Air sensors cost a fraction of a CAAQMS, are portable, require only semi-annual or annual calibration, do not require air-conditioning, and can provide indicative measurements to identify hyperlocal hotspots and air quality trends. 

Verified air sensor data can be used to implement neighbourhood-scale control measures and protect outdoor workers like traffic police and street vendors by alerting them to times when the use of protective equipment such as N95 masks can be beneficial.

The direct exposure of air sensors to varying temperature and humidity conditions can lead to wrong readings as they are not in an environment-controlled shelter.

For example, a sensor can erroneously report high particulate matter (PM) readings in humid conditions, which is common in rainy seasons. 

Machine learning algorithms can correct such errors to improve data quality from air sensors. 

However, data providers need to be transparent about their methods to avoid even the appearance of data manipulation.

Independent verification of sensor performance will also improve confidence in sensor data, as shown by the Air Quality Sensor Performance Evaluation Center (AQ-SPEC) programme in California in the United States. 

We have started a similar initiative called the India Sensor Evaluation and Training (Indi-SET) programme, with the first Indi-SET centre at the Center for Study of Science, Technology and Policy, in the southern IT hub of Bengaluru.

Air quality modelling

Air quality management starts with knowing how much emissions are emitted where, called an emissions inventory.

However, air quality over a city is also influenced by regional sources. 

For example, air pollution in Delhi is partly due to stubble burning emissions from neighbouring states of Punjab and Haryana. Further, gaseous pollutants can undergo chemical reactions in the atmosphere to form particulate matter.

Hence, leading air quality management programmes in the United States and the European Union are underpinned by state-of-the-art air quality modelling called chemical transport models (CTMs). 

Air quality modelling is a method that uses mathematics and computer programmes to predict air pollution concentrations and assess their impact. These modelling results are validated against ground measurements and satellite data.

A CTM combines emission inventories, hourly meteorological data such as wind speed and direction, and atmospheric chemistry to simulate realistic air pollution. 

However, the use of CTMs to develop air quality management plans is not routine in India as CTMs take weeks or months to run on high-performance computing clusters for each scenario such as baseline or with each proposed intervention.

A new class of “reduced complexity models” - or RCMs - can overcome this hurdle. 

Solutions to air pollution should have long-term, sustained impact. So, their effects need not be modelled at the hourly scale as CTMs do, but rather we wish to model their impact on annual or seasonal average air pollution. 

RCMs can also be run quickly on an ordinary laptop so that a variety of potential interventions can be evaluated and compared within a week or two. 

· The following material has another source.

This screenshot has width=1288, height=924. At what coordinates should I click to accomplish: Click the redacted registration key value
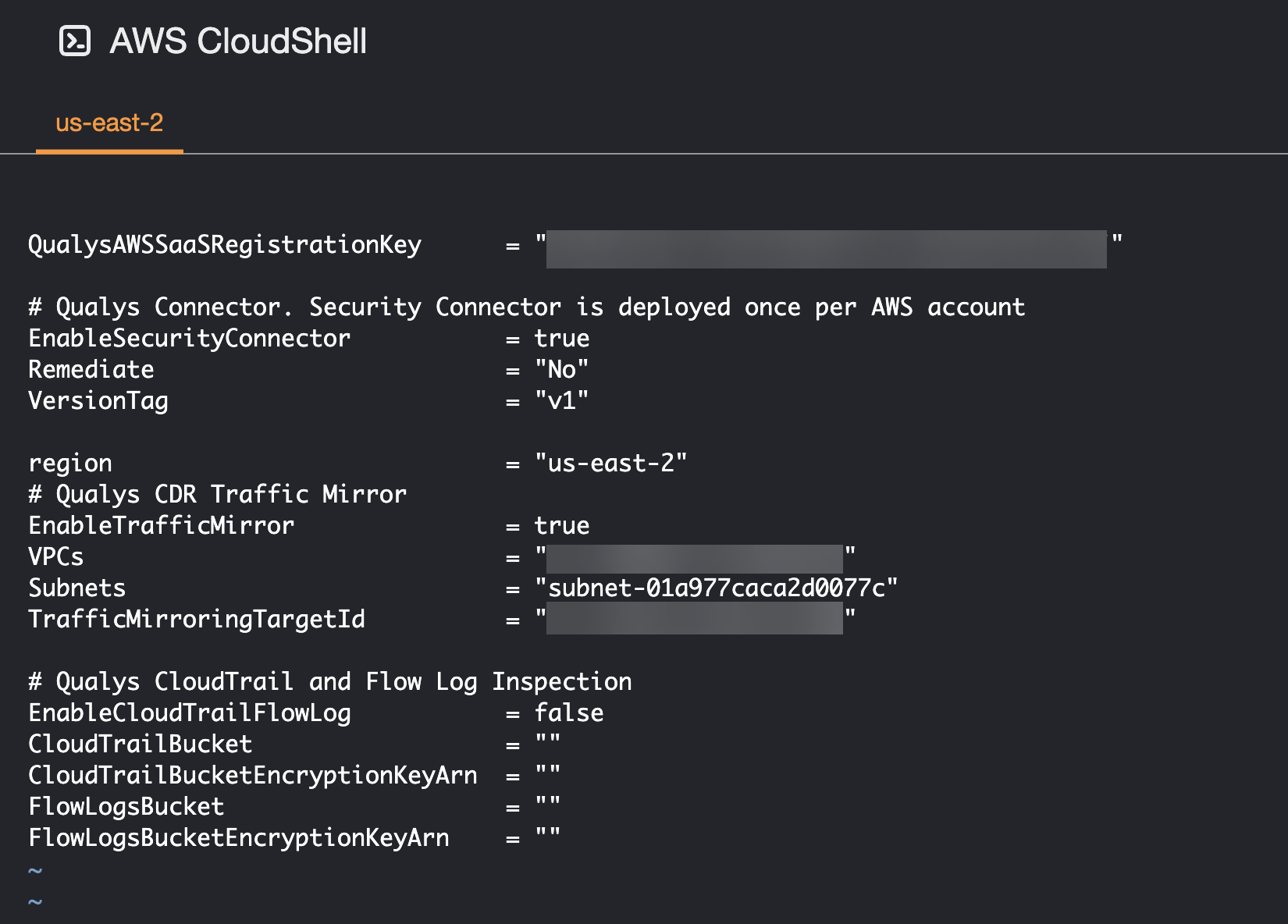point(826,249)
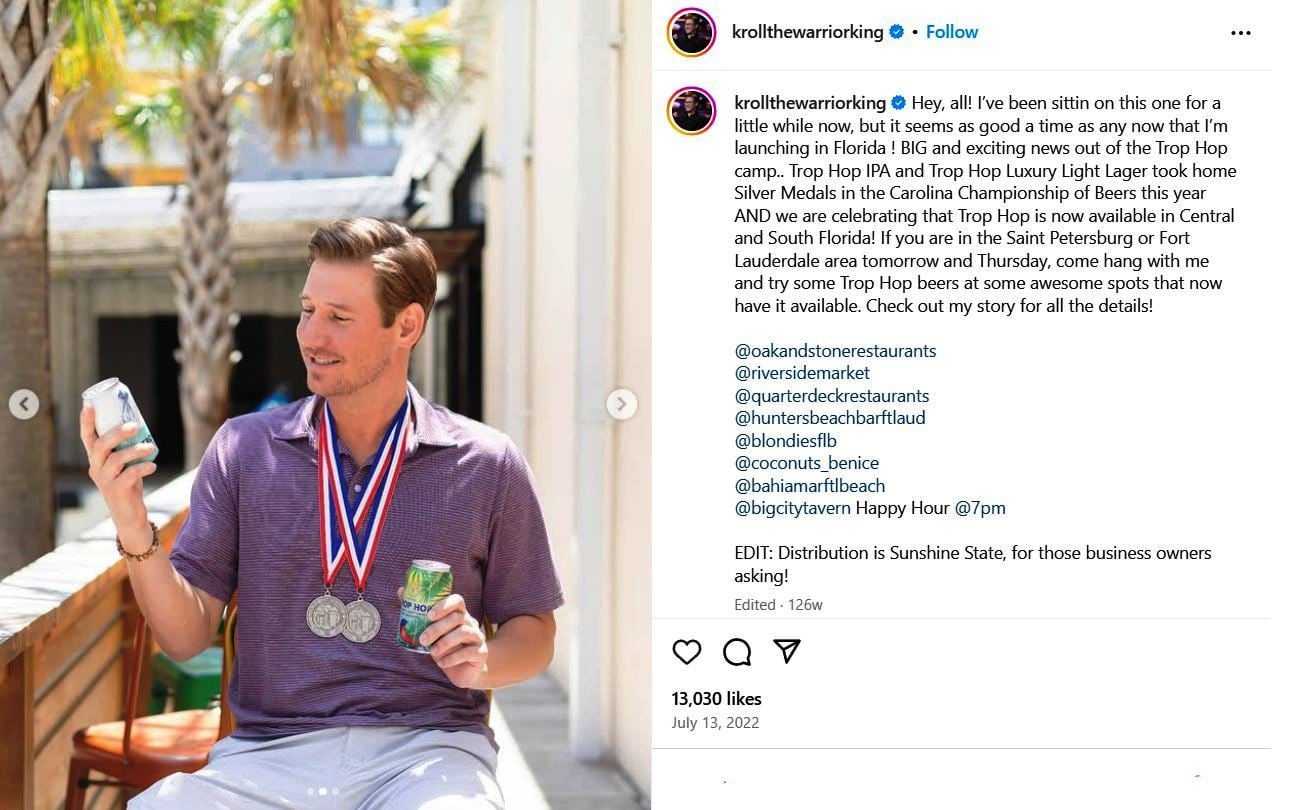Viewport: 1315px width, 810px height.
Task: View who liked via 13,030 likes
Action: pyautogui.click(x=716, y=699)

By modelling the impact of different interventions like reducing on-road vehicles and curtailing industry operations before these measures are implemented, governments can identify and implement only the most effective control measures to preserve funding. 

This will also prevent unnecessary hardship to ordinary citizens and unneeded economic burden on industry. Like air sensor data verification, RCM performance must be benchmarked against traditional CTMs.

The journey to clean air in the US and the European Union took decades, partly due to the reliance on traditional monitoring and air quality modelling. 

However, technological advances in the field of air sensors and RCMs offer India and other Global South countries the opportunity to use data-driven decision-making and move much faster towards clean air for all.

This story was published with permission from Thomson Reuters Foundation, the charitable arm of Thomson Reuters, that covers humanitarian news, climate change, resilience, women’s rights, trafficking and property rights. Visit https://www.context.news/.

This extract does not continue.